MinGW - Minimalist GNU for Windows

MinGW - Minimalist GNU for Windows

This project is in the process of being migrated to osdn.net/projects/mingw, you can continue to follow us there. MinGW: A native Windows port of the GNU Compiler Collection (GCC), freely distributable import libraries and header files for building native Windows applications; includes extensions to the MSVC runtime to support C99 functionality. All MinGW software can run on 64-bit Windows platforms.

WebStorm Mac version

WebStorm Mac version

Useful JavaScript development tools

SecLists

SecLists

SecLists is the ultimate security tester's companion. It is a collection of various types of lists that are frequently used during security assessments, all in one place. SecLists helps make security testing more efficient and productive by conveniently providing all the lists a security tester might need.
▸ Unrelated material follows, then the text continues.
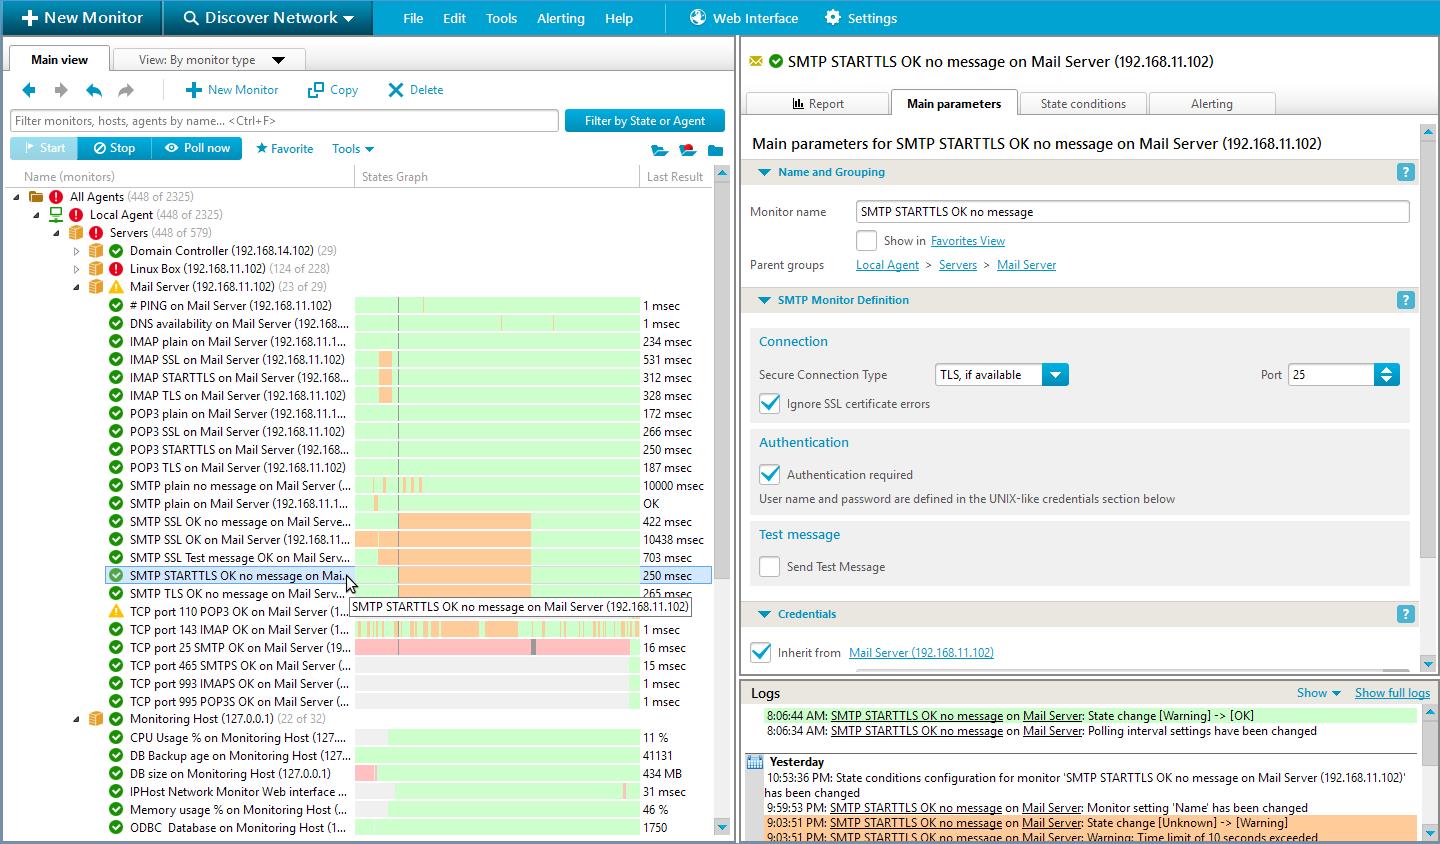Uncheck Ignore SSL certificate errors
The image size is (1440, 844).
point(769,404)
List types include usernames, passwords, URLs, fuzzing payloads, sensitive data patterns, web shells, and more. The tester can simply pull this repository onto a new test machine and he will have access to every type of list he needs.

Dreamweaver Mac version

Dreamweaver Mac version

Visual web development tools

Safe Exam Browser

Safe Exam Browser

Safe Exam Browser is a secure browser environment for taking online exams securely. This software turns any computer into a secure workstation. It controls access to any utility and prevents students from using unauthorized resources.